We have faced trials many people never will, and certainly not at this age. My husband’s treatments have not followed a linear progression. We’ve had setbacks, unforeseen surprises, and a very serious ICU stay.

I don’t know why bad things happen to good people. I don’t know why our lives were so awfully disrupted, why the person I love most in this world has had to suffer.

I only know that at every single turn, when I believed I could not endure any more, the Lord carried us through. Every single time. This faith of mine is not blind. It’s not untested. It’s not naive. It’s the faith of a person who has seen the bottom, sunk into the waves, and desperately clutched the hand of our Savior. Who has been there, right there, all along.
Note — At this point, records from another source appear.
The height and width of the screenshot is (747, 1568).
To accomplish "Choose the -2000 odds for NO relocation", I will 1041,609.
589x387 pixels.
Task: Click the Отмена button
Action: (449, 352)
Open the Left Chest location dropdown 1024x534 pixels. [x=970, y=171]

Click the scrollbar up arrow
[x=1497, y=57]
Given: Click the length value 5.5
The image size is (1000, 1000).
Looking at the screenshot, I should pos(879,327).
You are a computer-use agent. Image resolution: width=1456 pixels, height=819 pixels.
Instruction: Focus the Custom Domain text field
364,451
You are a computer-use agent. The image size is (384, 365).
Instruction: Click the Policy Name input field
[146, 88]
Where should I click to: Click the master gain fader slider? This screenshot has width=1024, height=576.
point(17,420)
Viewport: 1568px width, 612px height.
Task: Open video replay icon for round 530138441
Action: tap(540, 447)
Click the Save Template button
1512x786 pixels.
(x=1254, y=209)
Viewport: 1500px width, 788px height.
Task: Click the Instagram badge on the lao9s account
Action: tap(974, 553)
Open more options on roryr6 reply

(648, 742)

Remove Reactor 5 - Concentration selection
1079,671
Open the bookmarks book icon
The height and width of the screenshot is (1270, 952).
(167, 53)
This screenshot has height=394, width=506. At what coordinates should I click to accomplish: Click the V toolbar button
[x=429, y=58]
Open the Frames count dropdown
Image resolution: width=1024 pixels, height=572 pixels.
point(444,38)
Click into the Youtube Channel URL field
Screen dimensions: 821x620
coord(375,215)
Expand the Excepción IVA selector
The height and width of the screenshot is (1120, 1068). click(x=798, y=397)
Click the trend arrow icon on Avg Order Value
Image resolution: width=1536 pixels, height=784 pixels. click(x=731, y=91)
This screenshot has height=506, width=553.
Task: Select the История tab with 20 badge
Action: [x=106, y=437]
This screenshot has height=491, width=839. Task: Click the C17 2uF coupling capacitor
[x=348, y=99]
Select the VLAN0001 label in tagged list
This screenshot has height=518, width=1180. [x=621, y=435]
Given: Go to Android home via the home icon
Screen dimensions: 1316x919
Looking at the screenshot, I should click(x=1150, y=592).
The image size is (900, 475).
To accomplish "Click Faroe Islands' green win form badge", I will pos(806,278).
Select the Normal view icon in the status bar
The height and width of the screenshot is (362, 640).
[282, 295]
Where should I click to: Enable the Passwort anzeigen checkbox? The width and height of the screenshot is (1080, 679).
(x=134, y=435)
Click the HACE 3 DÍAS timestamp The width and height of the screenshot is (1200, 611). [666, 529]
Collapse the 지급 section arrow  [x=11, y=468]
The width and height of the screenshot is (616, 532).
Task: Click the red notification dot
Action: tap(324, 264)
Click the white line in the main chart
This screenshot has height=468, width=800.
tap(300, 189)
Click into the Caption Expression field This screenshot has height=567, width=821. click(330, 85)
Today is Holy Saturday. But today is not the end of the story. As the apostle Paul declares in 1 Corinthians 15, “O Death, where is your sting? O, Hades, where is your victory?”


Easter is coming! Yes, today is Holy Saturday. Today we may be without answers.

But Easter is coming! The miracle of Easter resurrection is more fully appreciated when we fully experience the gravity and loss of the two days that precede it.

On this Holy Saturday, let us be confident that tomorrow morning we will proclaim the good news: “Christ is risen! Christ is risen indeed!”